-- ACTION ITEM --
What is the number of lines in the data holding the word "range"? Give that number by itself.
-------- STUDY MATERIAL --------
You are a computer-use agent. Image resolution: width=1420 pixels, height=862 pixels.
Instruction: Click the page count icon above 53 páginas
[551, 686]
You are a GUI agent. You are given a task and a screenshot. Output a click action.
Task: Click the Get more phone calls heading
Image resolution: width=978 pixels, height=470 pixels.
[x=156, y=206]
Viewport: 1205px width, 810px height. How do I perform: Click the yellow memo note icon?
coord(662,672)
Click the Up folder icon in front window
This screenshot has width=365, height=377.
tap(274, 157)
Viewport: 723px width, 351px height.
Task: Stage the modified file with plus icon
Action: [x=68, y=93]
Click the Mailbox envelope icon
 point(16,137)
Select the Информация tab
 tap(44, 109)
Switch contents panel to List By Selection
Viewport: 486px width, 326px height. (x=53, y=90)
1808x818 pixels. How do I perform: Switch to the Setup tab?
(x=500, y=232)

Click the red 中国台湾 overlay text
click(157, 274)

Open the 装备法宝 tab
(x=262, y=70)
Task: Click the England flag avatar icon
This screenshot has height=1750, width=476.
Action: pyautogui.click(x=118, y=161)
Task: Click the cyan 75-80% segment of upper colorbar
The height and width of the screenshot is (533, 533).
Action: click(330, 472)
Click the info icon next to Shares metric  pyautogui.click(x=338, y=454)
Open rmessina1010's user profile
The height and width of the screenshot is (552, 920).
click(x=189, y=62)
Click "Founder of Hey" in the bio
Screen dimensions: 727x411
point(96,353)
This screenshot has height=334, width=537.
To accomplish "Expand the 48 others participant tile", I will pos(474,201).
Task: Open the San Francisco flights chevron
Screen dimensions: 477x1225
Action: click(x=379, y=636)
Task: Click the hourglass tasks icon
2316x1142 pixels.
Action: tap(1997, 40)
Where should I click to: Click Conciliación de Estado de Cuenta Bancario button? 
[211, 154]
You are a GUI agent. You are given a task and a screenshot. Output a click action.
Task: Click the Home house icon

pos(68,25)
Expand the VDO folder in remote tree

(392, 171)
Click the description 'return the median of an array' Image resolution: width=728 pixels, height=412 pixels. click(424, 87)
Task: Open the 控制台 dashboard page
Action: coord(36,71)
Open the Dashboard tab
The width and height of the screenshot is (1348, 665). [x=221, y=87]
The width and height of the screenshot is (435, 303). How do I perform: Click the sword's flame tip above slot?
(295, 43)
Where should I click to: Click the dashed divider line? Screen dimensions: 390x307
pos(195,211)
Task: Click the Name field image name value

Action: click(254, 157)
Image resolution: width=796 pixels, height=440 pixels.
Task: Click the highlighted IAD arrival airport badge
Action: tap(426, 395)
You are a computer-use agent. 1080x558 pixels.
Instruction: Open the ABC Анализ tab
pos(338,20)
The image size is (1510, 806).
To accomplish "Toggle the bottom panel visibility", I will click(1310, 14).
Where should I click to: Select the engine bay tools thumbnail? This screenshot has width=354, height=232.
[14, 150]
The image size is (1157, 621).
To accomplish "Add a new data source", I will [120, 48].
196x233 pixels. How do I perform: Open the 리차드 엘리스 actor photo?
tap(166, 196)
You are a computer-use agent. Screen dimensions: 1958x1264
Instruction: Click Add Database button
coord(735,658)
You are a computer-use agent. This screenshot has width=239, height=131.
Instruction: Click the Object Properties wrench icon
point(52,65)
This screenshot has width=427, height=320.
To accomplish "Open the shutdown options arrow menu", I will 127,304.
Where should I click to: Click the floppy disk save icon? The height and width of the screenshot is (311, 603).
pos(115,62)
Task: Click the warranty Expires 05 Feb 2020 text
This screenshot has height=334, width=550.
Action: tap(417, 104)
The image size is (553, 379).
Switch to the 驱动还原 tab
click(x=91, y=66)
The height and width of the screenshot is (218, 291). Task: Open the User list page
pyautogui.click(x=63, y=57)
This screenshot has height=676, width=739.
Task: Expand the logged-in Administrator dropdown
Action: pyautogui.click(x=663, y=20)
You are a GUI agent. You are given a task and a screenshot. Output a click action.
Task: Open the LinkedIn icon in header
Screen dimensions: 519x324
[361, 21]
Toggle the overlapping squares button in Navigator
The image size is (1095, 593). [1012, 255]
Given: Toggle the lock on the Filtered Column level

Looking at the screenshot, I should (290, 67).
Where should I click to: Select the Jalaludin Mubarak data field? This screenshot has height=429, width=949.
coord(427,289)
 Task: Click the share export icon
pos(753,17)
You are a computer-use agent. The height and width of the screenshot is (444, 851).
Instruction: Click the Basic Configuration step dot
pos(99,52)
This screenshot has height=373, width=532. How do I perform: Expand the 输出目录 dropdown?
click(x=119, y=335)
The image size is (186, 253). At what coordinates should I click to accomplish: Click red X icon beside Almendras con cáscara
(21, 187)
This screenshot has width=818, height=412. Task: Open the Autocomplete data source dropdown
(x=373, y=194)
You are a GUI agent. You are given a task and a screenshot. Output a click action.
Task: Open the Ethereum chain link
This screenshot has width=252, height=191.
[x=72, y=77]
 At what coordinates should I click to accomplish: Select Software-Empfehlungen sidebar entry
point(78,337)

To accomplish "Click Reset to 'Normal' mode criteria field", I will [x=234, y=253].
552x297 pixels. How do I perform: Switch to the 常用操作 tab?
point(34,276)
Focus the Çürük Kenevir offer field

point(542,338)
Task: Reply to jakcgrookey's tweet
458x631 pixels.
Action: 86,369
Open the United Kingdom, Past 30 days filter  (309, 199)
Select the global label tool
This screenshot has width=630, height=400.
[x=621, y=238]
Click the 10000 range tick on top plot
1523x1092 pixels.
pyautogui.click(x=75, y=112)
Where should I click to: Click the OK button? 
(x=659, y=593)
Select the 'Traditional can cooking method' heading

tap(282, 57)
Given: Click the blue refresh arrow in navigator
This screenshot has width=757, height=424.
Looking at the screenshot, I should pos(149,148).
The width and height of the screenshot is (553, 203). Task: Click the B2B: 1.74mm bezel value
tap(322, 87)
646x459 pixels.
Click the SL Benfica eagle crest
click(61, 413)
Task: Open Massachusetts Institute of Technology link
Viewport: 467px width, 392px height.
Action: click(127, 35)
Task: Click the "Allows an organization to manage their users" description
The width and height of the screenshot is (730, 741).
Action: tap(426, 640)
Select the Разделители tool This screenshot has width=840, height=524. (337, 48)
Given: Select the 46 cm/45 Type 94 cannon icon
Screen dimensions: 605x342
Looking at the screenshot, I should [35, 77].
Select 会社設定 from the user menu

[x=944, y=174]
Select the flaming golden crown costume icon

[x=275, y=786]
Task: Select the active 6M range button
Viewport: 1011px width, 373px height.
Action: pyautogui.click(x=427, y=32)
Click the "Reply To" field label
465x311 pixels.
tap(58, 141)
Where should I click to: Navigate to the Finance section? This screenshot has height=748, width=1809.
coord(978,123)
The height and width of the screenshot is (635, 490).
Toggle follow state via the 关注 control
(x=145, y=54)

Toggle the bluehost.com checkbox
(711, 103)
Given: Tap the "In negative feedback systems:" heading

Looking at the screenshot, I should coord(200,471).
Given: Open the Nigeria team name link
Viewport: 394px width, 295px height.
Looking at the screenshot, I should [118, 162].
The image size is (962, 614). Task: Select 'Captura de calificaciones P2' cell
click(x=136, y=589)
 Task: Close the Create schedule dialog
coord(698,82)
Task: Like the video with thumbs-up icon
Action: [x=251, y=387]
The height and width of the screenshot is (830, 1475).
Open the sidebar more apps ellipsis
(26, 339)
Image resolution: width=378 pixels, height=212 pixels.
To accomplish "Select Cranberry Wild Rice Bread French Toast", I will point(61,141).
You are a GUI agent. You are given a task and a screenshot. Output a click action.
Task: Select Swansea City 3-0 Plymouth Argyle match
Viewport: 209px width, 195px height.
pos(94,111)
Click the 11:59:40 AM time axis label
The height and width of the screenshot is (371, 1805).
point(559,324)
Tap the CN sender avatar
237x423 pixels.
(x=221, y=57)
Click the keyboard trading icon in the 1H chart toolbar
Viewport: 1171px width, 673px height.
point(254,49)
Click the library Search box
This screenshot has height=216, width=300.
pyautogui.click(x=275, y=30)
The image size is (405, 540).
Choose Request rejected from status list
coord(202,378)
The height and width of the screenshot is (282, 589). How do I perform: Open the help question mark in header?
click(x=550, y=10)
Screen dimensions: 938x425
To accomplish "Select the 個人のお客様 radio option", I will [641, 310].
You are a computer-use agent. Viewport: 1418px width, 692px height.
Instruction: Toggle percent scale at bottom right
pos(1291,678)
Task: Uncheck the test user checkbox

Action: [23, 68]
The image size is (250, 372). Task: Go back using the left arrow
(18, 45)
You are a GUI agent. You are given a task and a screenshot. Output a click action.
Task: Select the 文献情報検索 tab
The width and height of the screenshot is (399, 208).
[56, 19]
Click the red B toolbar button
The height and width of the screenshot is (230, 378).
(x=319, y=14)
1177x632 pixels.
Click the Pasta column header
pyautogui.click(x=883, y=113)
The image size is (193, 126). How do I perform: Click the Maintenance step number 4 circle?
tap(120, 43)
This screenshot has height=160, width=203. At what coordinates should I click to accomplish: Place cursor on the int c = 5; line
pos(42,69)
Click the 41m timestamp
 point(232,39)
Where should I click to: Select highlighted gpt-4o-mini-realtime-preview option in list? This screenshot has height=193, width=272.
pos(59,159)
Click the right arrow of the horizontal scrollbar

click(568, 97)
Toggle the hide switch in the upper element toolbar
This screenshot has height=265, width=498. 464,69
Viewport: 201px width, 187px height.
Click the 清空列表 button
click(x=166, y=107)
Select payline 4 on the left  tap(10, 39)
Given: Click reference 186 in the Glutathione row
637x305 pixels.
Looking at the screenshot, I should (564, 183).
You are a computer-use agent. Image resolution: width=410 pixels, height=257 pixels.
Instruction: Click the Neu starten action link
--------
-- PROBLEM SOLUTION --
2